IsNull might indicate that this does a check if the pointer is NULL. You
are checking for NUL bytes.

Fair enough. I'm out of ideas though. Do you have a suggestion?

+ * @buf: buffer to check
+ * @len: the length of the buffer
+ *
+ * For given buffer @buf and its size @len determine whether
+ * it contains only zero bytes (NUL) or not.
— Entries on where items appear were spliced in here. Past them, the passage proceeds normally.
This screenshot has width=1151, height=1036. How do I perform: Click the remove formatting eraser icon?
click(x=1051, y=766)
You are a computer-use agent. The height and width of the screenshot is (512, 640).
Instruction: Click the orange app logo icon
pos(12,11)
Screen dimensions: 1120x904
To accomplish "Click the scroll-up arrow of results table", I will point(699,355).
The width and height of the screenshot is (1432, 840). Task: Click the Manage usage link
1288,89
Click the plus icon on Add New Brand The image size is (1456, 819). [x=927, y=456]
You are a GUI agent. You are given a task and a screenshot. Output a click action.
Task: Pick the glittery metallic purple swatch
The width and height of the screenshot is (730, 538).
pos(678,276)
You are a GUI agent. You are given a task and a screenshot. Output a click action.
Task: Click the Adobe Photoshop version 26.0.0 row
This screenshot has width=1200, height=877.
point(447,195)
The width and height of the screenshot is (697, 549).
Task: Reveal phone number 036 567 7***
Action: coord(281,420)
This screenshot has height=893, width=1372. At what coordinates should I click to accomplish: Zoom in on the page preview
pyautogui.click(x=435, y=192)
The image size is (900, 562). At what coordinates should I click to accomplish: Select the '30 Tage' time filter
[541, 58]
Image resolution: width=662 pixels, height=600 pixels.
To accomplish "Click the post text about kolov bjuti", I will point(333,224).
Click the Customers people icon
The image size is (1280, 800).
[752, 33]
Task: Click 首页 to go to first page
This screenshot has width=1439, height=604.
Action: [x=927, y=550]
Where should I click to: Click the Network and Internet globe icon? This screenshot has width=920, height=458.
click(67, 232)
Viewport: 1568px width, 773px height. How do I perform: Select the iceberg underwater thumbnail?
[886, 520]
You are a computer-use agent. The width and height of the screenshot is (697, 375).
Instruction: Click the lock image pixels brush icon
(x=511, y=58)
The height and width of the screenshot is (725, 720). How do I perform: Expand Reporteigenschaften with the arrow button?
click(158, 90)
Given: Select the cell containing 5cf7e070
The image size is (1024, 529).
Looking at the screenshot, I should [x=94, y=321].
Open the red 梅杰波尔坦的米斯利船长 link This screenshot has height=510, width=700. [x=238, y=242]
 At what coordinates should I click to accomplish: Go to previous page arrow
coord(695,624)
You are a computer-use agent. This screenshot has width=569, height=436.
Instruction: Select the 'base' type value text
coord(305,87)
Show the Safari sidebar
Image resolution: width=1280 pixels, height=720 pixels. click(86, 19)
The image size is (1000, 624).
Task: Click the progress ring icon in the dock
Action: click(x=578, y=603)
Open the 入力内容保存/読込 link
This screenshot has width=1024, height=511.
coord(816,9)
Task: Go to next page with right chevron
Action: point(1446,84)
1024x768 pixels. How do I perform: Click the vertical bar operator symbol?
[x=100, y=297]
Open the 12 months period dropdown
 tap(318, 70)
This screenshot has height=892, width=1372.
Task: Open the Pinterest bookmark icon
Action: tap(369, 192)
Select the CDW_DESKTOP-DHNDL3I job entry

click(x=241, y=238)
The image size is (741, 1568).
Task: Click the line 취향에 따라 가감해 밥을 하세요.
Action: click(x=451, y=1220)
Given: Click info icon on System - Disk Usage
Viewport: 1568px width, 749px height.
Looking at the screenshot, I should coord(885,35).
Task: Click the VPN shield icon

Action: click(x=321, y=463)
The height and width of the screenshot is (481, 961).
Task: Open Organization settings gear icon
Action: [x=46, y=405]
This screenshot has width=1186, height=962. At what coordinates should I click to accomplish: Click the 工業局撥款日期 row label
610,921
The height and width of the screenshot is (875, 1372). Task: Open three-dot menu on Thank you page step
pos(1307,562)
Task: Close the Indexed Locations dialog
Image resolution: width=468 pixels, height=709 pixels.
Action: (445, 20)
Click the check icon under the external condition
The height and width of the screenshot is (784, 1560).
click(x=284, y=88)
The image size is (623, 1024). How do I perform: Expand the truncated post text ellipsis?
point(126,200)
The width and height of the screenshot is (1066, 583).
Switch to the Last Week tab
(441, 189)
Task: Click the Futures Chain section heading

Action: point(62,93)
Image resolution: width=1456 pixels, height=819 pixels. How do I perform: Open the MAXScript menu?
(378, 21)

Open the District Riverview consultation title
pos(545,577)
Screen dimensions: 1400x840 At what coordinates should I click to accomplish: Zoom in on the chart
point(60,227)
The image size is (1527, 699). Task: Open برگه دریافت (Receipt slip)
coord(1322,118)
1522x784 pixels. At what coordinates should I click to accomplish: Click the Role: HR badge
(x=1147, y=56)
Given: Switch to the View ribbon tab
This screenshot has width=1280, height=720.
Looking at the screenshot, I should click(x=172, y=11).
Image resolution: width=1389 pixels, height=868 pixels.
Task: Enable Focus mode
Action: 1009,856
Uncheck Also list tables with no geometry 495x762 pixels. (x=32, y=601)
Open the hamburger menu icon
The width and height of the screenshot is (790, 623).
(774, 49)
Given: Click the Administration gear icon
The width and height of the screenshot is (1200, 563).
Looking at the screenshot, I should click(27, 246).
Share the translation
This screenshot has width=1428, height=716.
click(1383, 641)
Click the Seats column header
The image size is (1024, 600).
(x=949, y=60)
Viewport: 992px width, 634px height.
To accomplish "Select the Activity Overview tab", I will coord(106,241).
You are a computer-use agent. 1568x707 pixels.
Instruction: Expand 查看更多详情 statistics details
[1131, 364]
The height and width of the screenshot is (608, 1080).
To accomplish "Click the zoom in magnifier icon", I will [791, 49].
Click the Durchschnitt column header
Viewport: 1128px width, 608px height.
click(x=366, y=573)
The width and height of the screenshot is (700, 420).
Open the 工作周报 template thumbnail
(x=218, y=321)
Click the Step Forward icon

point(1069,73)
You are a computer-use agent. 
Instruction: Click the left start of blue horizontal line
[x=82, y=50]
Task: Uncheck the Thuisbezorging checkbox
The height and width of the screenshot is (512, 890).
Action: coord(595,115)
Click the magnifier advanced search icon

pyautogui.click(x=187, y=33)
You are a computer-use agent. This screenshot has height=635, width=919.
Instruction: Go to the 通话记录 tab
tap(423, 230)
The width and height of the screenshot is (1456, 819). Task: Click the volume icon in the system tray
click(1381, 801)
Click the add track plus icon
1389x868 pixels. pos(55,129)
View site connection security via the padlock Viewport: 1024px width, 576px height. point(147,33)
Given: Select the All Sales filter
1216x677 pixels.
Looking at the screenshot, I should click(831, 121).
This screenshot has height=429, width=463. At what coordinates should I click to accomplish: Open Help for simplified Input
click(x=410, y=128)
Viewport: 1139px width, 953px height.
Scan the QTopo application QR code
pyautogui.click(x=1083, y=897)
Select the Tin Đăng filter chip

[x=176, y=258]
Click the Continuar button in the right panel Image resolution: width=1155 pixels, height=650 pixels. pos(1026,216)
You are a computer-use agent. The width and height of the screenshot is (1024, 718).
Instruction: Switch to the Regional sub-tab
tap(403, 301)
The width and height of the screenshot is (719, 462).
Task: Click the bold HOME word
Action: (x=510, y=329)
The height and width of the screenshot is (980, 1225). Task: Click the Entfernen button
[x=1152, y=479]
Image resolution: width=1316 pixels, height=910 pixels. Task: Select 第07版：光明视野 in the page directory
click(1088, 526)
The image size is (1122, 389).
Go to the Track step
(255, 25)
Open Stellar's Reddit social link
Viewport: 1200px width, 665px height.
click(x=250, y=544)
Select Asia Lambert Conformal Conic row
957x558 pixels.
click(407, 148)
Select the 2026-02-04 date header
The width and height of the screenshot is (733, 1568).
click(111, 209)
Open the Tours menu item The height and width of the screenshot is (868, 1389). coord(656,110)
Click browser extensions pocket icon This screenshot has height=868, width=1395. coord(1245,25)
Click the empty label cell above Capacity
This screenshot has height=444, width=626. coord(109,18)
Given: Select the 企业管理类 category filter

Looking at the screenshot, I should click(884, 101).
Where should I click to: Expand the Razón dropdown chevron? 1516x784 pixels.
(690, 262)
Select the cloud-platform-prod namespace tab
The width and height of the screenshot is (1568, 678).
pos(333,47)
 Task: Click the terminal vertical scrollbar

Given the semantics of C strings being terminated by the NUL byte I
don't think this function qualifies as a string helper and thus should
probably reside somewhere outside of virstring.h

Alright. I will try to find better location. But since I want to use this function from virsh too I'd like to have it in utils.

+ *
+ * Returns: true if buffer is full of zero bytes,
+ *          false otherwise.
+ */
+bool virStringIsNull(const char *buf, size_t len)
+    const char *p = buf;
+    if (!len)
+        return true;
+    /* Check up to 16 first bytes. */
+    for (;;) {
+        if (*p)
+            return false;
+        p++;
+        len--;
+        if (!len)
+            return true;
+        if ((len & 0xf) == 0)
+            break;
+    }

Do we really need to do this optimization? We could arguably simplify
this to:

     if (*buf != '\0')
         return false;

     return memcmp(buf, buf + 1, len - 1);

You can then use the saved lines to explain that comparing a piece of
memory with itself shifted by any position just ensures that there are
repeating sequences of itself in the remainder and by shifting it by 1
it means that it checks that the strings are just the same byte. The
check above then ensuers that the one byte is NUL.

The idea is to pass aligned address to memcmp(). But I guess we can let memcmp() deal with that.